Claro que o período de guerra civil devia ser superado, quem deu o apoio para o Governador Geral promover a paz em São Paulo? Fernão Dias! Houve um tratado entre os líderes das duas famílias com o auxílio das autoridades reais para por fim às hostilidades assinado por Fernão Dias Pais na facção Pires. Segue trecho do texto do tratado (in Taunay, 1977, 156):
... servindo e exercitando o cargo de Ouvidor Geral, desta
repartição do Sul, ora de próximo viera de Correição desta Villa de São Paulo ,
por bem de seo cargo, e na forma de seu Regimento e achando os moradores dela dezaviados
e quebrados da paz e amizade em que antigamente se conservavão suas pessoas ,
cazas e famílias; e por razão de antigas inimizades e malquerenças muito antigas
que entre si tinhão; por cuja causa de ordinario haviam bandos, motins, e
alterações neste povo, com tanto excesso que por varias vezes tinhão chegado a
rompimento de que havião resultado varias mortes, ferimentos, insultos e latrocínios,
assim entre os mesmos moradores, como no gentio, que cada qual dos ditos bandos
a si tinha agregado; e, ultimamente achando-se esta Villa no mais miserável estado,
que se podia considerar; porquanto a mayor parte dos moradores a tinhão desamparado
e se hiam metendo no sertão e matos, fazendo novas povoaçoens e domicílios,
vivendo sem sucego muy atrazados e deminutos
em seos cabedais, e lavouras com que o comercio e rendasde S. Magestade se
perdião; e originavão grandes desserviços a Deos e ao dito Snr e o respeito e
temos da justiça totalmente se perdia. E excogitando ele Dito Ouvidor Geral com
madura consideração (de um mês a esta parte que entrou nesta villa) os meios
mais suaves para reduzir os moradores ao vinculo da paz, e União com que
deantes se tratavão, e communicavão cousas tão convenientes ao serviço de Deus
e de S. Magestade e ao bem comum e conservação desta Republica e seos moradores
e de danta utilidade a este Estado do Brasil, em cuja consideração ele dito
Ouvidor Geral trata logo com grande desvelo e zello do serviço de S. Magestade
por sua pessoa e autoridade do cargo, que actualmente está carecendo e com
ajuda e intervenção dos Religiosos e pessoa mais nobres e authorisadas deste
Povo de meter a paz e união entre os ditos moradores e atalhar os damnos
futuros, que os ameação como a experiência largamente o há mostrado...

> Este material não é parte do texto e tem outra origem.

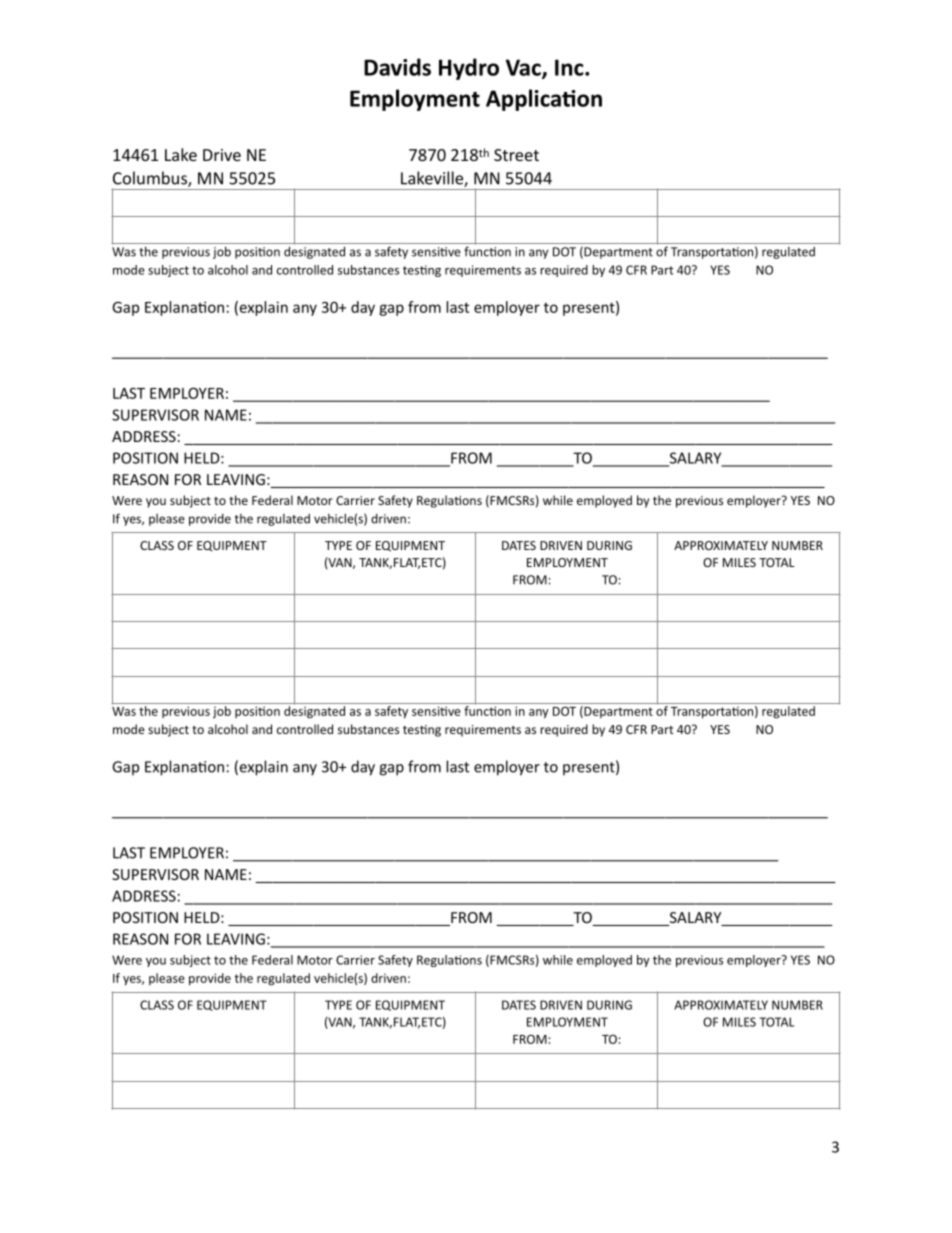  What do you see at coordinates (524, 68) in the screenshot?
I see `Vac` at bounding box center [524, 68].
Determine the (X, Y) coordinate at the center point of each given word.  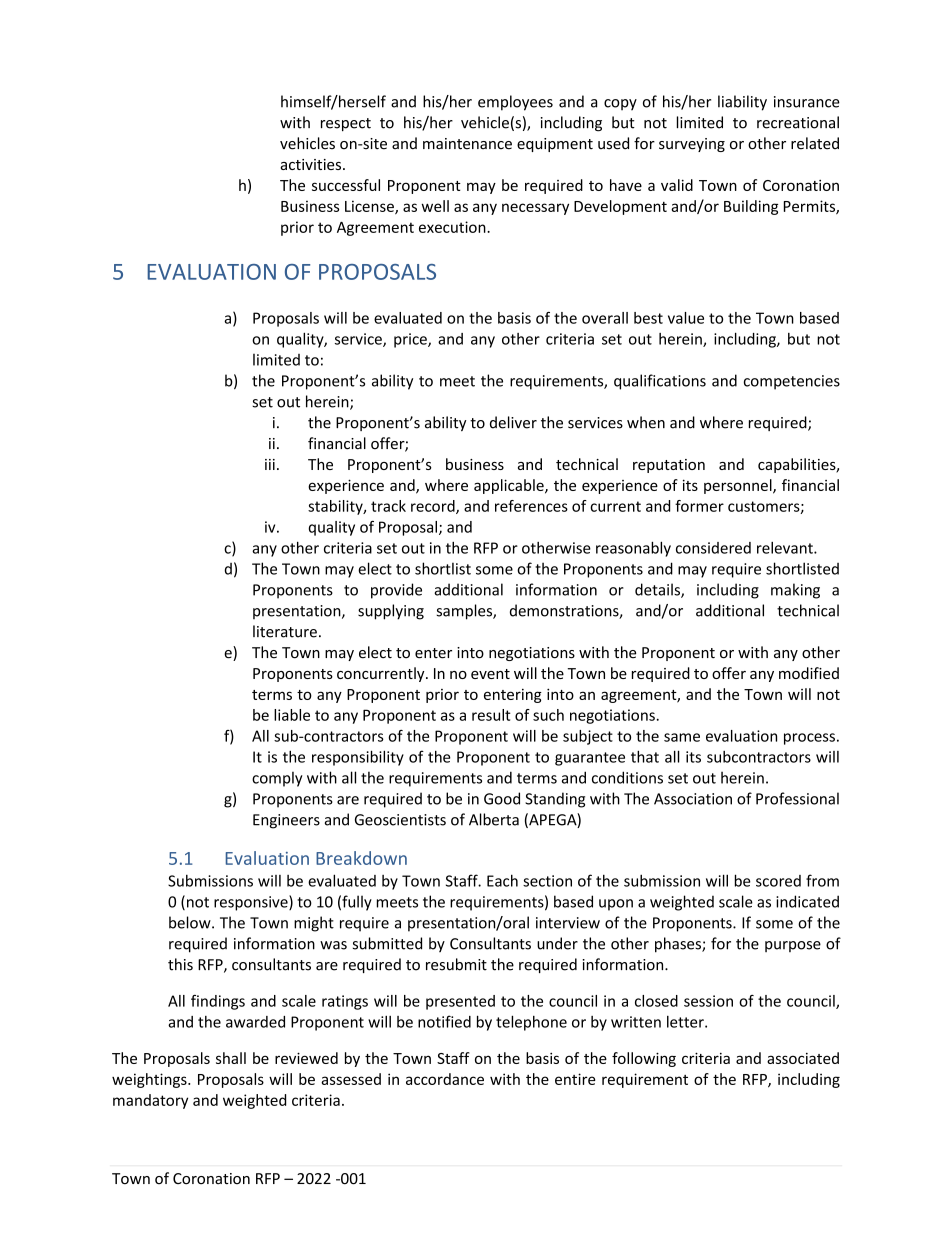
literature (285, 631)
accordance (445, 1079)
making (795, 591)
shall (231, 1058)
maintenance (467, 144)
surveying (692, 145)
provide (396, 591)
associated (803, 1058)
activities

Por todos os feitos memoráveis, ele foi um dos mais respeitados cidadãos da colônia, seja nas aventuras na floresta, seja no desempenho em guerra, seja na celebração da paz. Quando surge a notícia da existência de esmeraldas no Brasil, quem seria a pessoa mais qualificada para organizar a expedição? Fernão Dias.
O próprio rei escrevia ao ilustre súdito dando a ele o respeito, o incentivo e a autoridade para a desgastante e, aparentemente, promissora missão. Fernão Dias foi nomeado "Governador das Esmeraldas" sendo-lhe dado amplos poderes em nome do Rei.

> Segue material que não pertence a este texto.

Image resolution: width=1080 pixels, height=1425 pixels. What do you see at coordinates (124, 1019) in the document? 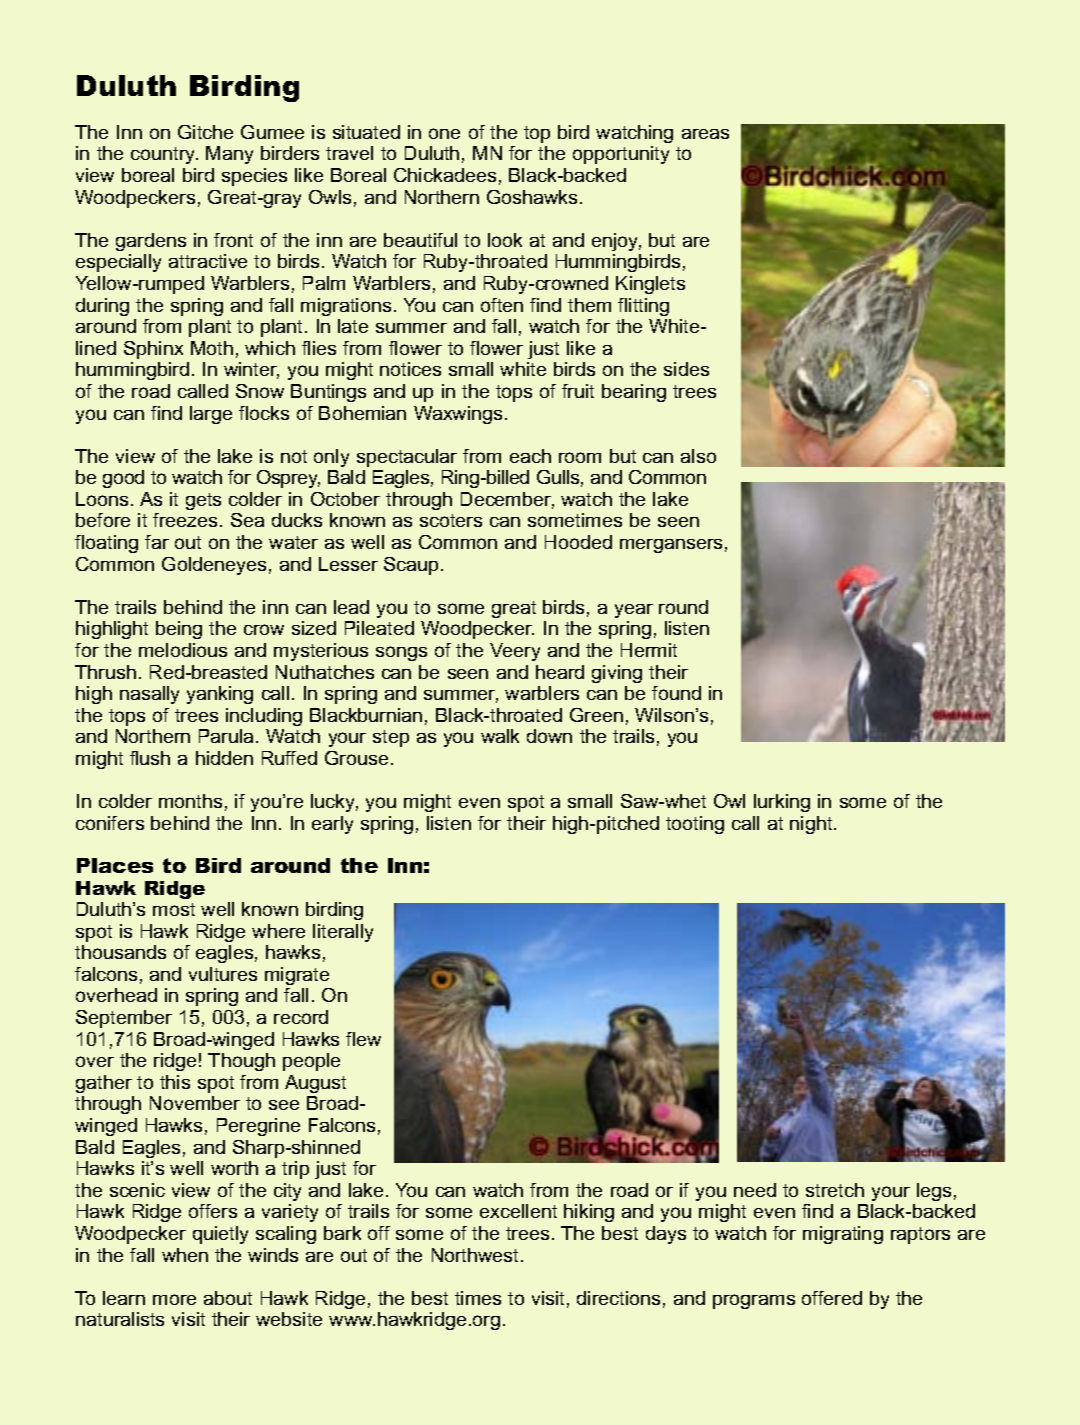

Mas o que tudo isso tem a ver com o bairro de Pinheiros? Segundo Taunay (1977, 97), Fernão Dias Pais tinha uma fazenda em Pinheiros, a fazenda de Capão. Daí, além da pertinência do personagem com a cidade, ele tinha laços com a região onde hoje se encontra o bairro.
Rua Fernão Dias no Bairro de Pinheiros |
Na próxima oportunidade, tratar-se-á da expedição das esmeraldas.
Bibliografia:
FRANCO, Francisco de Assis Carvalho, Dicionário de Bandeirantes e Sertanistas do Brasil: Séculos XVI, XVII, XVIII, Belo Horizonte, Itatiaia, São Paulo: Ed. Universidade de São Paulo, 1989.
SETÚBAL, Paulo. A Bandeira de Fernão Dias, São Paulo: Cia Editora Nacional, 1983.
TAUNAY, Affonso de E.. A Grande Vida de Fernão Dias Pais, São Paulo, 3a edição, São Paulo: Melhoramentos, 1977.